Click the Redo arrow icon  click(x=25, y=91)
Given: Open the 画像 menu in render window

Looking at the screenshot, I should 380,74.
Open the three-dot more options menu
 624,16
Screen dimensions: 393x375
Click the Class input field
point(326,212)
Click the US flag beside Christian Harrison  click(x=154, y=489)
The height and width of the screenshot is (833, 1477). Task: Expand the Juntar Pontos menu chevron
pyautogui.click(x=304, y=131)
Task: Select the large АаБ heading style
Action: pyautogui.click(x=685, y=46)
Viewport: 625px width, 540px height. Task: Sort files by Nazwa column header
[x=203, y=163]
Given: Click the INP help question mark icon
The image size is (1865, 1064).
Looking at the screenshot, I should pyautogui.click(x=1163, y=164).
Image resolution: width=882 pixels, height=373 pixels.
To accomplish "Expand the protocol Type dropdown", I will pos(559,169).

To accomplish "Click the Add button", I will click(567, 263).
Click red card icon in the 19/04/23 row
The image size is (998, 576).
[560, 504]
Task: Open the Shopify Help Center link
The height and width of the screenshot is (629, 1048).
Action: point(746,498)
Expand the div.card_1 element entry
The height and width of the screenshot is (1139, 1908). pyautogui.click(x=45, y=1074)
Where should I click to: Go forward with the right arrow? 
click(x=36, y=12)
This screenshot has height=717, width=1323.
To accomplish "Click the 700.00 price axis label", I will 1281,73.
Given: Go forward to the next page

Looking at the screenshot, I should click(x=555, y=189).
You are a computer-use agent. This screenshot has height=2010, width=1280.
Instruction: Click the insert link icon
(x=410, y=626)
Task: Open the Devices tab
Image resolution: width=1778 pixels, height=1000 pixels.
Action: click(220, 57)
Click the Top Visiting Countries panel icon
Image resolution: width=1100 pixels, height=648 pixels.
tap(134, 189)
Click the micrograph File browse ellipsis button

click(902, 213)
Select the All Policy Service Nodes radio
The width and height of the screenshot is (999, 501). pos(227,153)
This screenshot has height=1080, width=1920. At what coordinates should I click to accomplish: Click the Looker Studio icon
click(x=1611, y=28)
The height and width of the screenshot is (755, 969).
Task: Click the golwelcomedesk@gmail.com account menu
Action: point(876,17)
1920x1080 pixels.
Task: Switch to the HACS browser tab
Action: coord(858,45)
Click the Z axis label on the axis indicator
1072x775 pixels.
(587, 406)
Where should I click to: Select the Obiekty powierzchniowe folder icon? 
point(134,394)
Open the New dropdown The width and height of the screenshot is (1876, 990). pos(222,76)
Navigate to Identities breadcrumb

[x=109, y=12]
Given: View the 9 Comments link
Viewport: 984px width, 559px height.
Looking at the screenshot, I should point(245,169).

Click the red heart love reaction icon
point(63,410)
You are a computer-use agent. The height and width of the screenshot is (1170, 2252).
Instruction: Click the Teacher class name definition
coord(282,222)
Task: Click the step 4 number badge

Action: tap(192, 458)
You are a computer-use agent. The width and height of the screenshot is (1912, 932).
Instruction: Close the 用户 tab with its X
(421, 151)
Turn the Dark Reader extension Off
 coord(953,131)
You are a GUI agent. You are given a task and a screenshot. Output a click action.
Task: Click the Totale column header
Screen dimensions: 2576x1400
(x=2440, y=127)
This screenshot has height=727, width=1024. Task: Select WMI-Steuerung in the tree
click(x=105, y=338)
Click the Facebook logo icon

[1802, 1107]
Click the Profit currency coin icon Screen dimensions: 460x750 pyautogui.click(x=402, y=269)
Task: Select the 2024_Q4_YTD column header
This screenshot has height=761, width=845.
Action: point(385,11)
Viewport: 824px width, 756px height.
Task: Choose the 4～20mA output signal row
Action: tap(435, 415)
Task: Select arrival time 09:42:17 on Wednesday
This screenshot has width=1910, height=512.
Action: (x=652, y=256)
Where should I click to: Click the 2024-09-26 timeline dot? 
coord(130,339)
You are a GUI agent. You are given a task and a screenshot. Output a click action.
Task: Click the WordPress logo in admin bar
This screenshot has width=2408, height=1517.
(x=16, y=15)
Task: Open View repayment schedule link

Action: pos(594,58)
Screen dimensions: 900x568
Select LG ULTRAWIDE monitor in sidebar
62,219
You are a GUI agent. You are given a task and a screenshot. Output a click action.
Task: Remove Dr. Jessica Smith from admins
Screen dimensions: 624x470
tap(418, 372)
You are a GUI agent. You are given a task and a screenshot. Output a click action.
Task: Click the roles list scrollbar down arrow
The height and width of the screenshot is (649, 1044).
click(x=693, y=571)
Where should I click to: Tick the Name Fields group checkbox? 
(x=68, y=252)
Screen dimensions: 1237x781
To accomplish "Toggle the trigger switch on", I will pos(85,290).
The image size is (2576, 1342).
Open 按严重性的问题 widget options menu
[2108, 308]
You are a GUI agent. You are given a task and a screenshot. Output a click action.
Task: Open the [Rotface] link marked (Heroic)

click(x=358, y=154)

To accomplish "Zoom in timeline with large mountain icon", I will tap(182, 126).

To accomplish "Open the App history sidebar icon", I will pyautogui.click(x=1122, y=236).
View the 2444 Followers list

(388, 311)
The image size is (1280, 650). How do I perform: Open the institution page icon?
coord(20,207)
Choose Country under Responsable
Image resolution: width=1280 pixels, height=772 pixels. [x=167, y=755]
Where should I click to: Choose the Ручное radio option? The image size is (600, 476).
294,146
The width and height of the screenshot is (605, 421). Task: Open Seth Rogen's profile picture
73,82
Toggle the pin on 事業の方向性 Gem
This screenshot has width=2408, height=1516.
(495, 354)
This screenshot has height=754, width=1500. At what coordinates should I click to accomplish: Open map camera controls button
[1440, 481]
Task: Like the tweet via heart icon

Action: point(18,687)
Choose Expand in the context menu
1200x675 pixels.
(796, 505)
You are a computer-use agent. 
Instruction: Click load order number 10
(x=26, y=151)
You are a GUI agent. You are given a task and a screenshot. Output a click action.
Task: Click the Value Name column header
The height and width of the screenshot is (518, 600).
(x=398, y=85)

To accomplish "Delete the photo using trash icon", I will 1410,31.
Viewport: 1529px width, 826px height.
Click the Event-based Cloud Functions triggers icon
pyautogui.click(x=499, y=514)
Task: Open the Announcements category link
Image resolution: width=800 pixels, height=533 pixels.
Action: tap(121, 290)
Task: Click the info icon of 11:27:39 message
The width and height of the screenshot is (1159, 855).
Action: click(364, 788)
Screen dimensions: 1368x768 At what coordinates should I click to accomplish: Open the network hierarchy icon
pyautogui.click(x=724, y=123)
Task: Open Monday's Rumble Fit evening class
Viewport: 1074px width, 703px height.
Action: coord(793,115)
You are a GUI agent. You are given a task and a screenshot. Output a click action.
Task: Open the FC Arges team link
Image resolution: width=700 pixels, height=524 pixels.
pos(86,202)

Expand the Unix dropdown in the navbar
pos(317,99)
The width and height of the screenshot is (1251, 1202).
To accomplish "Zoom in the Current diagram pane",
• • • •
→ EXERCISE AIM
Please recast every line of the listing above as a Markdown table with the columns Row and Text, numbering the rows in order and leaving out blank lines.

→ THE OUTPUT
| Row | Text |
|---|---|
| 1 | Click the Redo arrow icon  click(x=25, y=91) |
| 2 | Given: Open the 画像 menu in render window |
| 3 | Looking at the screenshot, I should 380,74. |
| 4 | Open the three-dot more options menu |
| 5 |  624,16 |
| 6 | Screen dimensions: 393x375 |
| 7 | Click the Class input field |
| 8 | point(326,212) |
| 9 | Click the US flag beside Christian Harrison  click(x=154, y=489) |
| 10 | The height and width of the screenshot is (833, 1477). Task: Expand the Juntar Pontos menu chevron |
| 11 | pyautogui.click(x=304, y=131) |
| 12 | Task: Select the large АаБ heading style |
| 13 | Action: pyautogui.click(x=685, y=46) |
| 14 | Viewport: 625px width, 540px height. Task: Sort files by Nazwa column header |
| 15 | [x=203, y=163] |
| 16 | Given: Click the INP help question mark icon |
| 17 | The image size is (1865, 1064). |
| 18 | Looking at the screenshot, I should pyautogui.click(x=1163, y=164). |
| 19 | Image resolution: width=882 pixels, height=373 pixels. |
| 20 | To accomplish "Expand the protocol Type dropdown", I will pos(559,169). |
| 21 | To accomplish "Click the Add button", I will click(567, 263). |
| 22 | Click red card icon in the 19/04/23 row |
| 23 | The image size is (998, 576). |
| 24 | [560, 504] |
| 25 | Task: Open the Shopify Help Center link |
| 26 | The height and width of the screenshot is (629, 1048). |
| 27 | Action: point(746,498) |
| 28 | Expand the div.card_1 element entry |
| 29 | The height and width of the screenshot is (1139, 1908). pyautogui.click(x=45, y=1074) |
| 30 | Where should I click to: Go forward with the right arrow?  |
| 31 | click(x=36, y=12) |
| 32 | This screenshot has height=717, width=1323. |
| 33 | To accomplish "Click the 700.00 price axis label", I will 1281,73. |
| 34 | Given: Go forward to the next page |
| 35 | Looking at the screenshot, I should click(x=555, y=189). |
| 36 | You are a computer-use agent. This screenshot has height=2010, width=1280. |
| 37 | Instruction: Click the insert link icon |
| 38 | (x=410, y=626) |
| 39 | Task: Open the Devices tab |
| 40 | Image resolution: width=1778 pixels, height=1000 pixels. |
| 41 | Action: click(220, 57) |
| 42 | Click the Top Visiting Countries panel icon |
| 43 | Image resolution: width=1100 pixels, height=648 pixels. |
| 44 | tap(134, 189) |
| 45 | Click the micrograph File browse ellipsis button |
| 46 | click(902, 213) |
| 47 | Select the All Policy Service Nodes radio |
| 48 | The width and height of the screenshot is (999, 501). pos(227,153) |
| 49 | This screenshot has height=1080, width=1920. At what coordinates should I click to accomplish: Click the Looker Studio icon |
| 50 | click(x=1611, y=28) |
| 51 | The height and width of the screenshot is (755, 969). |
| 52 | Task: Click the golwelcomedesk@gmail.com account menu |
| 53 | Action: point(876,17) |
| 54 | 1920x1080 pixels. |
| 55 | Task: Switch to the HACS browser tab |
| 56 | Action: coord(858,45) |
| 57 | Click the Z axis label on the axis indicator |
| 58 | 1072x775 pixels. |
| 59 | (587, 406) |
| 60 | Where should I click to: Select the Obiekty powierzchniowe folder icon?  |
| 61 | point(134,394) |
| 62 | Open the New dropdown The width and height of the screenshot is (1876, 990). pos(222,76) |
| 63 | Navigate to Identities breadcrumb |
| 64 | [x=109, y=12] |
| 65 | Given: View the 9 Comments link |
| 66 | Viewport: 984px width, 559px height. |
| 67 | Looking at the screenshot, I should point(245,169). |
| 68 | Click the red heart love reaction icon |
| 69 | point(63,410) |
| 70 | You are a computer-use agent. The height and width of the screenshot is (1170, 2252). |
| 71 | Instruction: Click the Teacher class name definition |
| 72 | coord(282,222) |
| 73 | Task: Click the step 4 number badge |
| 74 | Action: tap(192, 458) |
| 75 | You are a computer-use agent. The width and height of the screenshot is (1912, 932). |
| 76 | Instruction: Close the 用户 tab with its X |
| 77 | (421, 151) |
| 78 | Turn the Dark Reader extension Off |
| 79 |  coord(953,131) |
| 80 | You are a GUI agent. You are given a task and a screenshot. Output a click action. |
| 81 | Task: Click the Totale column header |
| 82 | Screen dimensions: 2576x1400 |
| 83 | (x=2440, y=127) |
| 84 | This screenshot has height=727, width=1024. Task: Select WMI-Steuerung in the tree |
| 85 | click(x=105, y=338) |
| 86 | Click the Facebook logo icon |
| 87 | [1802, 1107] |
| 88 | Click the Profit currency coin icon Screen dimensions: 460x750 pyautogui.click(x=402, y=269) |
| 89 | Task: Select the 2024_Q4_YTD column header |
| 90 | This screenshot has height=761, width=845. |
| 91 | Action: point(385,11) |
| 92 | Viewport: 824px width, 756px height. |
| 93 | Task: Choose the 4～20mA output signal row |
| 94 | Action: tap(435, 415) |
| 95 | Task: Select arrival time 09:42:17 on Wednesday |
| 96 | This screenshot has width=1910, height=512. |
| 97 | Action: (x=652, y=256) |
| 98 | Where should I click to: Click the 2024-09-26 timeline dot?  |
| 99 | coord(130,339) |
| 100 | You are a GUI agent. You are given a task and a screenshot. Output a click action. |
| 101 | Task: Click the WordPress logo in admin bar |
| 102 | This screenshot has width=2408, height=1517. |
| 103 | (x=16, y=15) |
| 104 | Task: Open View repayment schedule link |
| 105 | Action: pos(594,58) |
| 106 | Screen dimensions: 900x568 |
| 107 | Select LG ULTRAWIDE monitor in sidebar |
| 108 | 62,219 |
| 109 | You are a GUI agent. You are given a task and a screenshot. Output a click action. |
| 110 | Task: Remove Dr. Jessica Smith from admins |
| 111 | Screen dimensions: 624x470 |
| 112 | tap(418, 372) |
| 113 | You are a GUI agent. You are given a task and a screenshot. Output a click action. |
| 114 | Task: Click the roles list scrollbar down arrow |
| 115 | The height and width of the screenshot is (649, 1044). |
| 116 | click(x=693, y=571) |
| 117 | Where should I click to: Tick the Name Fields group checkbox?  |
| 118 | (x=68, y=252) |
| 119 | Screen dimensions: 1237x781 |
| 120 | To accomplish "Toggle the trigger switch on", I will pos(85,290). |
| 121 | The image size is (2576, 1342). |
| 122 | Open 按严重性的问题 widget options menu |
| 123 | [2108, 308] |
| 124 | You are a GUI agent. You are given a task and a screenshot. Output a click action. |
| 125 | Task: Open the [Rotface] link marked (Heroic) |
| 126 | click(x=358, y=154) |
| 127 | To accomplish "Zoom in timeline with large mountain icon", I will tap(182, 126). |
| 128 | To accomplish "Open the App history sidebar icon", I will pyautogui.click(x=1122, y=236). |
| 129 | View the 2444 Followers list |
| 130 | (388, 311) |
| 131 | The image size is (1280, 650). How do I perform: Open the institution page icon? |
| 132 | coord(20,207) |
| 133 | Choose Country under Responsable |
| 134 | Image resolution: width=1280 pixels, height=772 pixels. [x=167, y=755] |
| 135 | Where should I click to: Choose the Ручное radio option? The image size is (600, 476). |
| 136 | 294,146 |
| 137 | The width and height of the screenshot is (605, 421). Task: Open Seth Rogen's profile picture |
| 138 | 73,82 |
| 139 | Toggle the pin on 事業の方向性 Gem |
| 140 | This screenshot has width=2408, height=1516. |
| 141 | (495, 354) |
| 142 | This screenshot has height=754, width=1500. At what coordinates should I click to accomplish: Open map camera controls button |
| 143 | [1440, 481] |
| 144 | Task: Like the tweet via heart icon |
| 145 | Action: point(18,687) |
| 146 | Choose Expand in the context menu |
| 147 | 1200x675 pixels. |
| 148 | (796, 505) |
| 149 | You are a computer-use agent.  |
| 150 | Instruction: Click load order number 10 |
| 151 | (x=26, y=151) |
| 152 | You are a GUI agent. You are given a task and a screenshot. Output a click action. |
| 153 | Task: Click the Value Name column header |
| 154 | The height and width of the screenshot is (518, 600). |
| 155 | (x=398, y=85) |
| 156 | To accomplish "Delete the photo using trash icon", I will 1410,31. |
| 157 | Viewport: 1529px width, 826px height. |
| 158 | Click the Event-based Cloud Functions triggers icon |
| 159 | pyautogui.click(x=499, y=514) |
| 160 | Task: Open the Announcements category link |
| 161 | Image resolution: width=800 pixels, height=533 pixels. |
| 162 | Action: tap(121, 290) |
| 163 | Task: Click the info icon of 11:27:39 message |
| 164 | The width and height of the screenshot is (1159, 855). |
| 165 | Action: click(364, 788) |
| 166 | Screen dimensions: 1368x768 At what coordinates should I click to accomplish: Open the network hierarchy icon |
| 167 | pyautogui.click(x=724, y=123) |
| 168 | Task: Open Monday's Rumble Fit evening class |
| 169 | Viewport: 1074px width, 703px height. |
| 170 | Action: coord(793,115) |
| 171 | You are a GUI agent. You are given a task and a screenshot. Output a click action. |
| 172 | Task: Open the FC Arges team link |
| 173 | Image resolution: width=700 pixels, height=524 pixels. |
| 174 | pos(86,202) |
| 175 | Expand the Unix dropdown in the navbar |
| 176 | pos(317,99) |
| 177 | The width and height of the screenshot is (1251, 1202). |
| 178 | To accomplish "Zoom in the Current diagram pane", |